Re:Embracing and extending (Score:5, Insightful)
It also kills off older hardware that was perfectly fine for rendering server side processing, but will choke with this move back to client side ( which personally, i think is the wrong direction, but that is a different discussion )
Re:My gawd (Score:2, Insightful)
I'm not confusing anything with anything. I'd like to have real OO syntax and proper error handling. Debugging JS or maintaining a large JS codebase is a nightmare.
Sure it's awesome for small things here and there, but the problem is exactly the fact that it's usage has grown way beyond that.
Re:My gawd (Score:5, Insightful)
Why is this modded funny? Apparently someone's forgotten that IE6 was released in August 2001; it's taken just over eight years for its market share to be superseded by another browser, and it's still firmly entrenched in some corporate environments.
--- Mr. DOS
Re:My gawd (Score:3, Insightful)
To extend the analogy someone else used earlier, OO in Javascript is like attempting to tighten a screw with a hammer.
Re:Nice... (Score:3, Insightful)
Re:My gawd (Score:3, Insightful)
I used to hate the idea of web apps, then I started to see them as an important tool for helping people transition away from Windows. Unless we all standardise on one OS though, which probably will never happen, then web based or otherwise interpreted apps will continue to be very useful, so I've just kind of accepted it.
I can't wait to use some of this stuff in some of my projects here at work. I first tried to get into dynamic web pages when the whole lack of standards between IE and Netscape was making dynamic HTML stuff a complete mess. It mostly put me off from trying anything too fancy interface-wise again, beyond a few show/hide buttons, and a CSS based menu system that I use.
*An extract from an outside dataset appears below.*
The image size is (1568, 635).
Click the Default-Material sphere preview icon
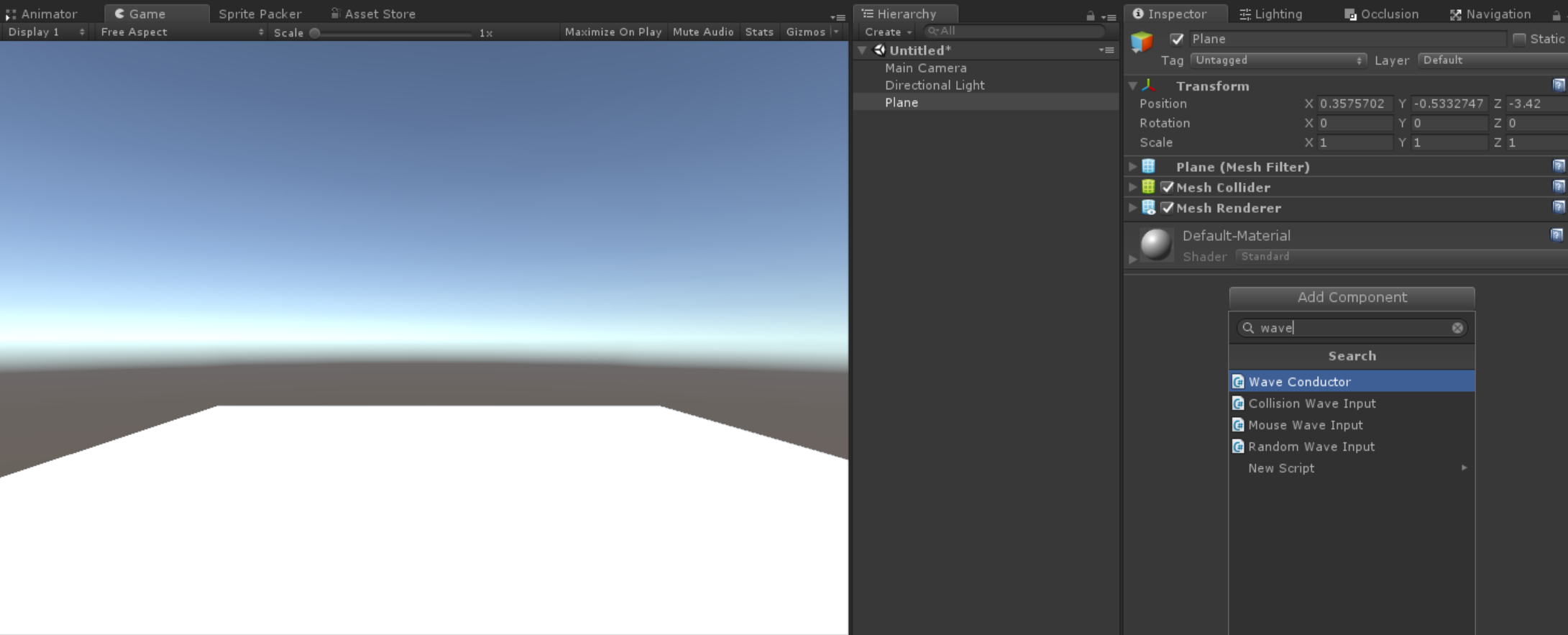click(x=1155, y=245)
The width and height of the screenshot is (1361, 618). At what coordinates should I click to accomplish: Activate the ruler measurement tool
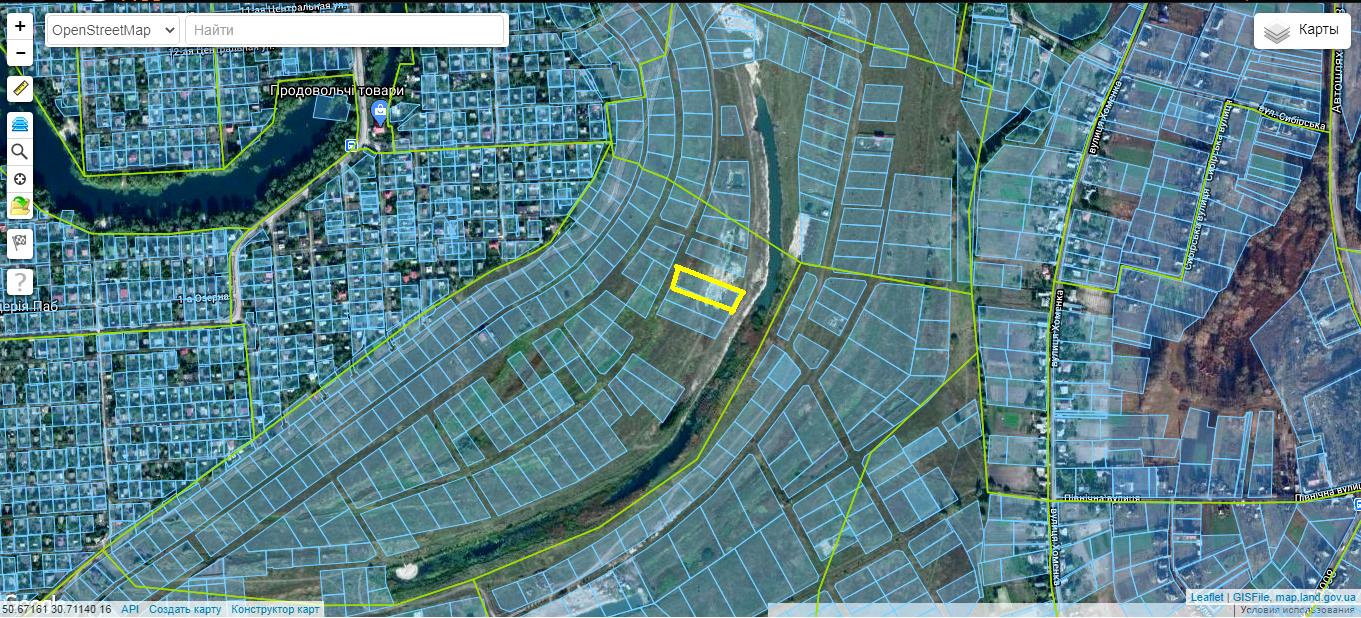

It doesn't make much sense for everyone to have to write their own code to emulate standard interface elements, so it's great to see such a high quality library made available for everyone :)
Re:It's also faster than Python (Score:5, Insightful)
It's also faster than Python And Ruby, PHP and Perl.
Languages can't be faster or slower than other languages, since a language is just a syntax specification. Compilers, interpreters, and other runtime environments are what you would compare for speed. In the case of JavaScript, you have several competing implementations (at least 4 or 5 that are well known, plus many others that aren't well known), and speed is probably the only significant selling point in any of them. With the rest of the languages you list, there's really only one commonly used implementation of each, and it's written by the same group that's responsible for the language specification, so there tends to be less focus on speed of the interpreter and more focus on adding new features to the language itself.
Re:Unimpressive (Score:3, Insightful)
Of course, if everyone uses Google's tools and libraries, it makes things easier for them to optimize Chrome, which is probably the whole point.
Uhh... no.
I would imagine that Google had been developing these libraries for years prior to even thinking about building a browser. This also explains why they have their own libraries rather than using "existing" libraries... their libraries are "existing" libraries. In fact, I would wager that their libraries were more complete than many of the competing libraries were a few years ago.
I am guessing that if you were to compare Google's libraries to many of the "existing" libraries you wish they would contribute to, you might find that they are very similar in capability and likely equal or faster. Why should Google pay its folks to work on another library when they paid to build this one and their folks are familiar with it and use it every day in all of their web products.
I would say, more than anything, this release is a way of Google saying that their libraries are not so much better than competing libraries so they gain no advantage by keeping them closed. If their release results in wider adoption of Google's libraries, perhaps the additional eyes will result in some improvements, if not they haven't lost anything.